Mature B-Cell ALL (Burkitt Leukemia)
- Biologically identical to Burkitt Lymphoma; features FAB L3 morphology.
- Therapy Paradigm: Short, highly intensive pulsed chemotherapy (e.g., FAB/LMB 96 protocol).
- Agents: High-dose Cyclophosphamide, Methotrexate, Cytarabine.
- Immunotherapy: Rituximab (anti-CD20 monoclonal antibody) drastically improves survival (90-95% EFS).
- Maintenance therapy is entirely omitted for mature B-cell ALL.
T-Cell ALL
- High risk for CNS relapse and induction failure.
- Therapy: Utilizes intensified consolidation featuring Nelarabine (T-cell specific purine nucleoside analog) (650 mg/m² IV for 5 days) and high-dose Cytarabine/Methotrexate.
- Prophylactic cranial radiation historically utilized, but modern intensive systemic/intrathecal therapies increasingly negate its requirement.
Management Of Relapsed And Refractory Disease
- 15-20% of patients experience relapse (bone marrow, CNS, or testes).
- Re-induction Protocols: UK ALL R3 or COG platforms utilize intensive combinations.
- Example Regimen (Triple Reinduction): Vincristine, Prednisone, PEG-asparaginase, Doxorubicin, Cyclophosphamide, Etoposide, Cytarabine.
- Prognosis: Determined by time to relapse (early vs. late) and site (medullary vs. extramedullary). Early bone marrow relapses carry dismal prognoses, requiring prompt HSCT.
Novel Targeted And Cellular Therapies (Refractory/Relapsed Settings) recent
Revolutionizing salvage therapy for relapsed/refractory B-ALL.
- Blinatumomab: Bispecific T-cell engager (BiTE).
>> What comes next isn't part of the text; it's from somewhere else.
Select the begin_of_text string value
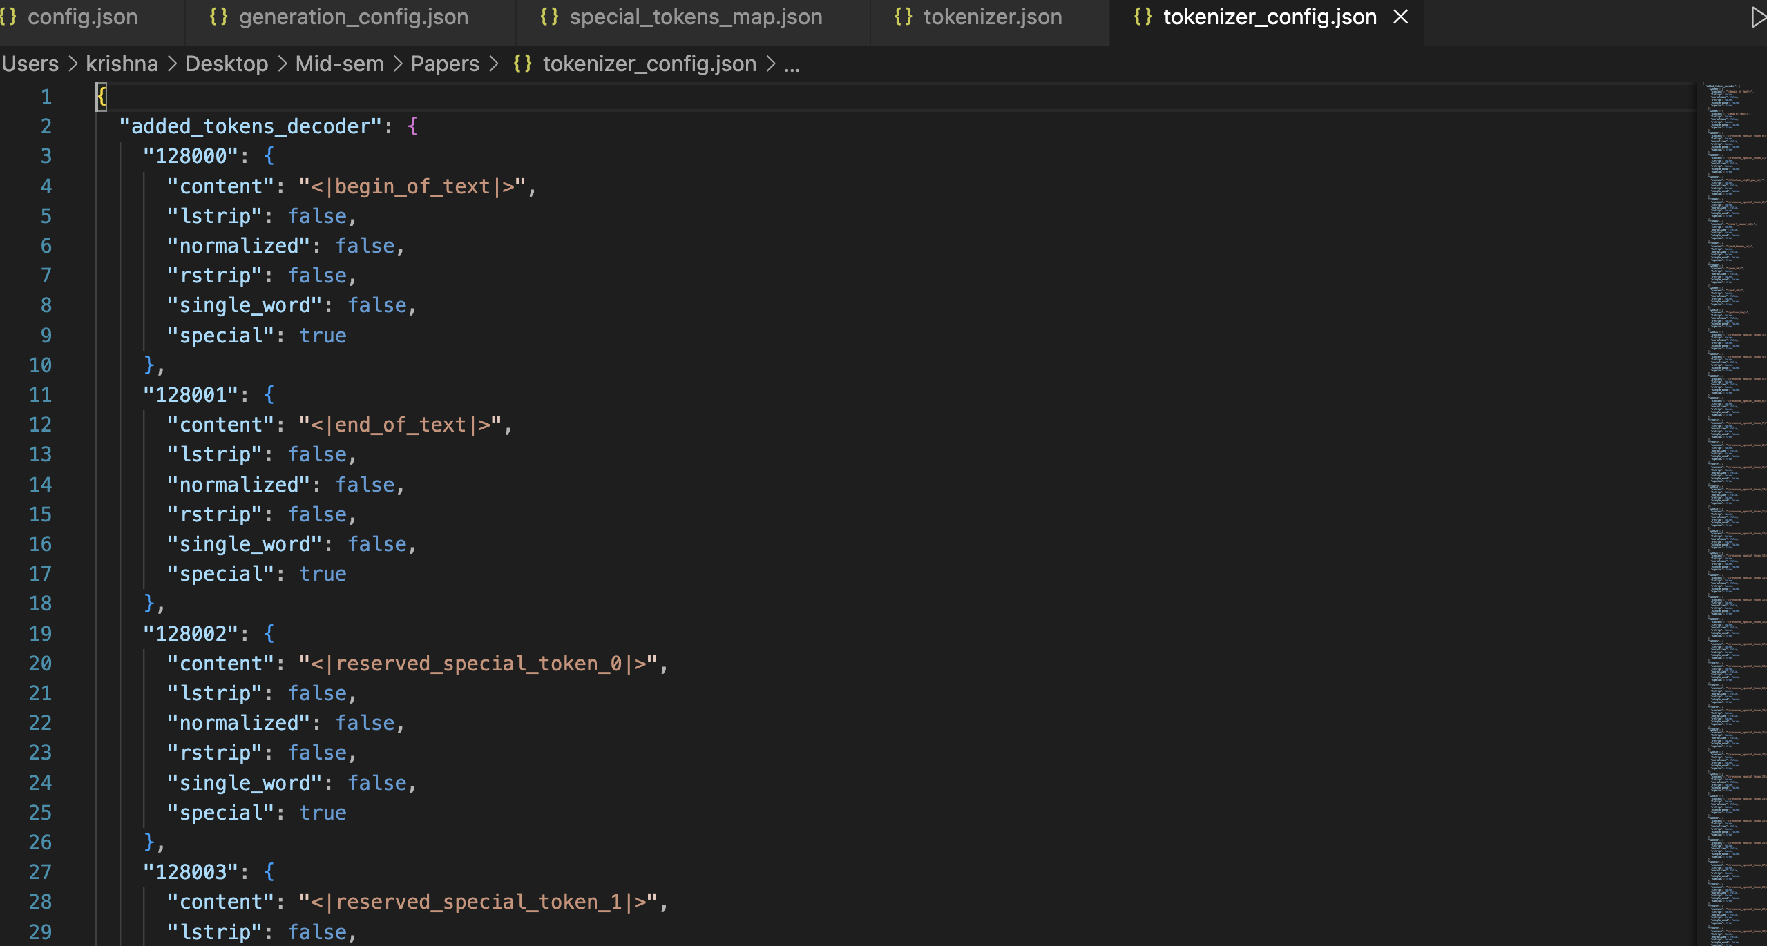 [416, 186]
Dual affinity for CD19 (on leukemic blasts) and CD3 (on cytotoxic T-cells), activating endogenous T-cells to lyse blasts.
- Inotuzumab Ozogamicin: Antibody-drug conjugate targeting CD22, delivering cytotoxic calicheamicin directly into blasts.
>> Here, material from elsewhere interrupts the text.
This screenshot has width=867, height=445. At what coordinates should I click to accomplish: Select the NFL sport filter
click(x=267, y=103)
- Chimeric Antigen Receptor (CAR) T-Cell Therapy (Tisagenlecleucel):
- Autologous T-cells genetically engineered ex vivo to express receptors targeting CD19 antigen.
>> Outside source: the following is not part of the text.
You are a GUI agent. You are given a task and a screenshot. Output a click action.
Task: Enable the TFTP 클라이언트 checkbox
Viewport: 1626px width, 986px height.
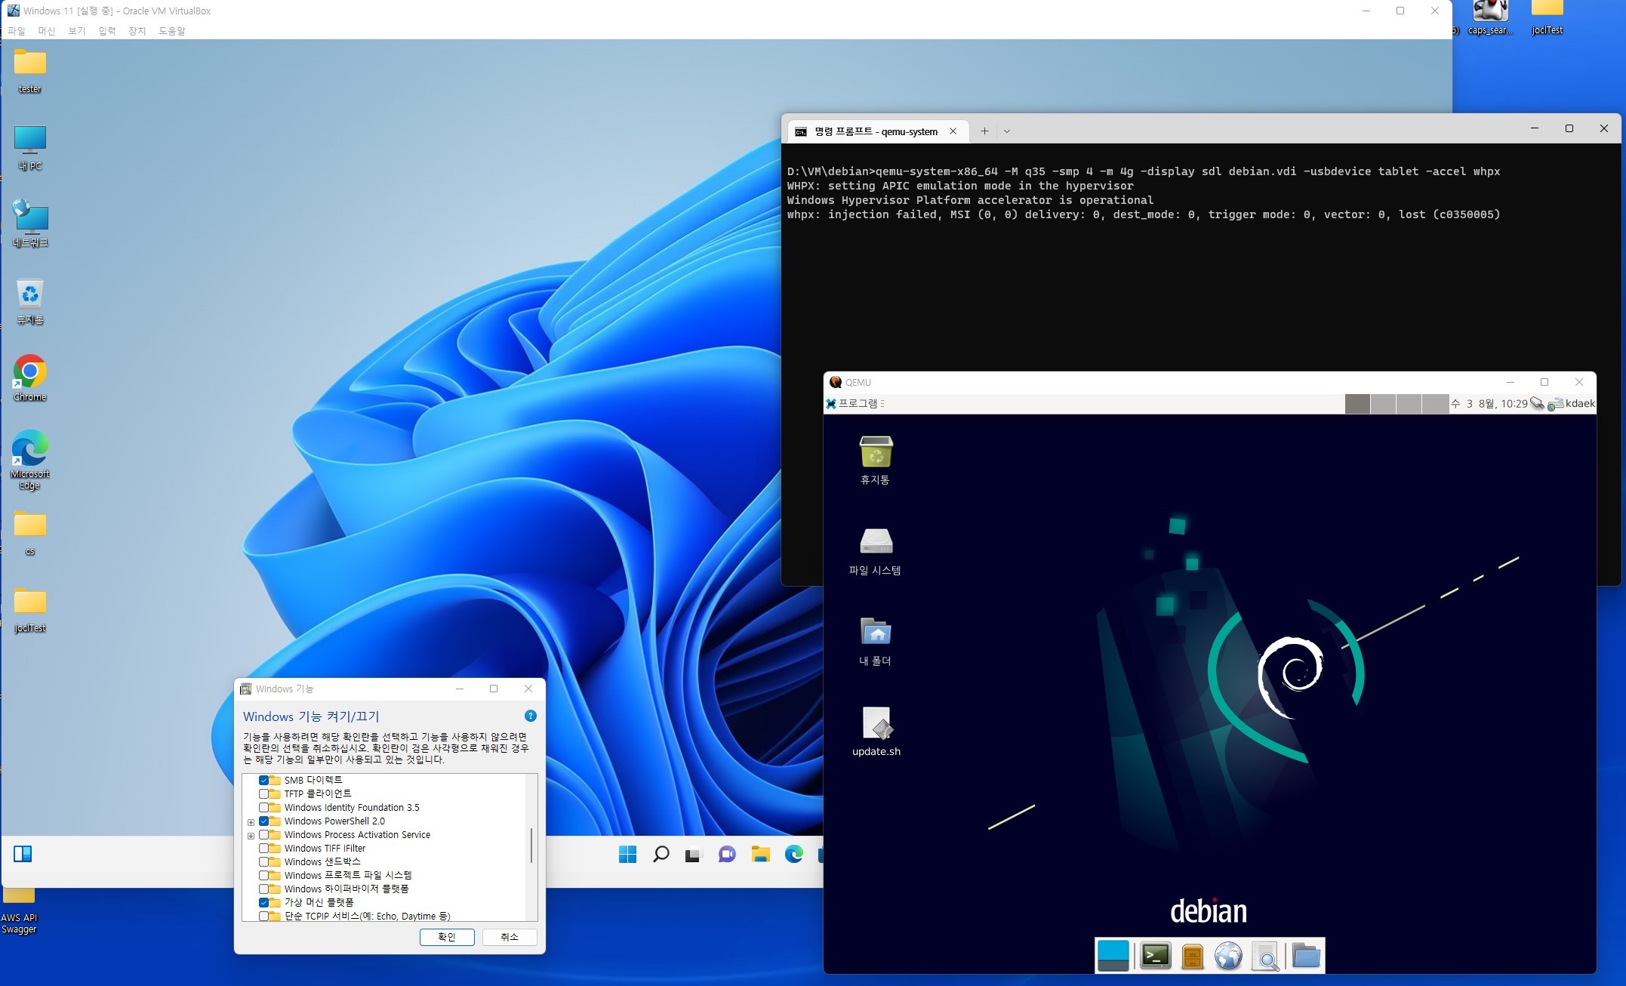263,793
- Elicits profound, durable remissions in highly refractory patients.
- Complication Management: High risk for Cytokine Release Syndrome (CRS). Requires meticulous monitoring; managed with Tocilizumab (Anti-IL-6 receptor antibody) and Corticosteroids.
Hematopoietic Stem Cell Transplantation (HSCT)
- Reserved for specific high-risk indications due to significant morbidity and mortality (graft-versus-host disease, severe infections, late effects).
- Absolute Indications (ALL):
- Primary induction failure (failure to achieve remission by end of induction).
- Early bone marrow relapse (<18-36 months from diagnosis).
- Second or subsequent remissions.
- Specific cytogenetic abnormalities failing initial targeted therapy (e.g., refractory Ph+ ALL, extremely poor-responding MLL-rearranged infant ALL, extreme hypodiploidy).
- Preparative Conditioning: Typically utilizes Total Body Irradiation (TBI) (1200-1350 cGy) paired with high-dose Cyclophosphamide or Etoposide to ablate marrow and provide immunosuppression.